The more dangerous effect of the web for charities is how social media warps people's conception of 'helping' charity. An awful lot of people these days will be happy to change their facebook avatar or pour water over themselves and post a video online or somesuch, and thnk somewhow they're helping Raise Awareness, but it's of little practical help for the charity in ral terms in most cases....



Today, the SA is losing a lot of favor in our area for its stance on GBLT issues -- it may do good in its charity work, certainly but it's still a religious organization with a firmly fundamentalist worldview. Those who don't choose to support that particular brand of religion will often pass up the kettles and support other locally-based charity groups such as our local Interfaith Food Pantry, which has no doctrinal affiliation.

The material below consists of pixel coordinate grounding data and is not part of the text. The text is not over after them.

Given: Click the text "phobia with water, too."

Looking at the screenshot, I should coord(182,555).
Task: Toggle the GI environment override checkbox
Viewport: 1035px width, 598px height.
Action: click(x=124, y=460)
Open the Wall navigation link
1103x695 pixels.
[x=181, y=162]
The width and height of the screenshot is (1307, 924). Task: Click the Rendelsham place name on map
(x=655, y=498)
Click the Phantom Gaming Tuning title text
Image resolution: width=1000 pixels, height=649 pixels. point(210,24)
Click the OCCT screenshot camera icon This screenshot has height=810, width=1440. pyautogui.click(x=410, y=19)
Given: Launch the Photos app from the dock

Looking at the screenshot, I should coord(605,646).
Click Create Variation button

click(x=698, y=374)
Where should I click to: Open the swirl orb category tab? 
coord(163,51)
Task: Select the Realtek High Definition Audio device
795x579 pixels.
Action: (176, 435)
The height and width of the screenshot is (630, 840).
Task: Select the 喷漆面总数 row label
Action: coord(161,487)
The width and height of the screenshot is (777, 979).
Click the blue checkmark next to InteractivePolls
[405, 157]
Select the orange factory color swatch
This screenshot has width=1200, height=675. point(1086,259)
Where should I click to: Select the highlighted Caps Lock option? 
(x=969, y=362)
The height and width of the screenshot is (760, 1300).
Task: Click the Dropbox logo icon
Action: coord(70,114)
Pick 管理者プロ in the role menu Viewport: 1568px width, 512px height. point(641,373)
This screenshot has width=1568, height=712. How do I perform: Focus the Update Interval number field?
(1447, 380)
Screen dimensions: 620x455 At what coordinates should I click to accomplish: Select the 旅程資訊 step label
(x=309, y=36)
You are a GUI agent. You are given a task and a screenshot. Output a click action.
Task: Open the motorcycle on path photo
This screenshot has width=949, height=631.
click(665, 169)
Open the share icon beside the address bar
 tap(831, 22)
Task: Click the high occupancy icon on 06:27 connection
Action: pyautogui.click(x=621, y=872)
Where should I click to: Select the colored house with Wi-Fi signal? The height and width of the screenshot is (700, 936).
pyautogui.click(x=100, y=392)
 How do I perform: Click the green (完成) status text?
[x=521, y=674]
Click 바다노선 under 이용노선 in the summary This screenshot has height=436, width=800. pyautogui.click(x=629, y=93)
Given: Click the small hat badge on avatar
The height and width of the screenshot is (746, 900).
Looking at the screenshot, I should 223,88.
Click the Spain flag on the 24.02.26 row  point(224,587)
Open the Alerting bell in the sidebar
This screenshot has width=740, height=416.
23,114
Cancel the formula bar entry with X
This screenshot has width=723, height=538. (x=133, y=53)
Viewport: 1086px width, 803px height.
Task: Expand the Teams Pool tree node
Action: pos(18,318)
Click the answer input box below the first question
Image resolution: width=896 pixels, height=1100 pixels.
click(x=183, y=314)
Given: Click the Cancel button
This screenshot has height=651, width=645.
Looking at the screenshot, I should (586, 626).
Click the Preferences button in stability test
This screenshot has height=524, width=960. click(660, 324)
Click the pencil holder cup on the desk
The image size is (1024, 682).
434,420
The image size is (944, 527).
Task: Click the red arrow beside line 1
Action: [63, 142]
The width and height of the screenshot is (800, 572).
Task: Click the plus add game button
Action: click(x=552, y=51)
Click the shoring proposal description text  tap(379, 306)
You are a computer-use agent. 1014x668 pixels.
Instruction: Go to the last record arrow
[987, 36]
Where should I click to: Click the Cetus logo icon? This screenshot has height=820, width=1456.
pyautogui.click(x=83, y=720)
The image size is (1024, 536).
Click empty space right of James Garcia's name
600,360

Reports on especially this issue and how it has been dealt with by the American Sally Army have very much hurt the British organisation (which by and large s a different beast on the ground). Certainly true that the Brit Sally As will not accept a gay person for membership (in the same way as they will not accept a smoker, a drinker, someone who cohabits unmarried....), BUT what all those who crow about this either forget or don't know is that when the AIDS crisis first hit in the Eighties, when the mainstream press were openly calling it "the gay plauge" and far worse, the Sally Army were there. When professional nurses were refusing to enter AIDS wardsor deal with those patients, and those who did wore HASMAT suits, it was the Sally Army who quietly went in there as themselves and held those people's hands as they died, showed them some human compassion. Folks can say a lot about the Sally Army, some of it fair, but much of the time they're out there doing work somebody needs to, and nobody else will - least of all, oftentimes, their critics.
 

sheeplady

I'll Lock Up
Bartender
Messages
4,479
Location
Shenandoah Valley, Virginia, USA
Sheeplady.. I came across this regarding the Red Cross charge. Slightly different story from what I was told:

https://www.npr.org/sections/money/...the-cost-of-free-doughnuts-70-years-of-regret
Interesting. I'm glad that at least someone else had heard of the story, and it's documented! This was my grandfather's most common war story... showing how angry he was about it 40-50 years later. Everytime a red cross ad came on television. Although I think my grandfather had the common belief everybody saw bad things, did bad things, etc. and you just didn't talk about said things, which Is why I never heard much else.

But charging for coffee was acceptable to talk about. :)
 

GHT

I'll Lock Up
Messages
9,551
Location
New Forest
It'll be interesting to see how this digital age of ours will affect our giving habits.
church5.jpg
The Catholic church has adopted the digital era, no longer is there a collection plate, but a digital platform:
It's called Papal.
 
Messages
10,756
Location
My mother's basement
In a similar vein …

What’s y’all’s take in the sidewalk/highway median/public park tent dwellers?

I’m not torn on this so much as I am understanding of the many and varied perspectives on the matter and of how people came to hold those views.

I just don’t want to see it normalized. I can’t accept that we as a society and all of us as individuals, the tent dwellers themselves included, will tolerate a somewhat sizable percentage of us living that way. Nor do I accept that this sad phenomenon will be with us permanently. It’s unhealthy for the people living that way, and for the rest of us, too.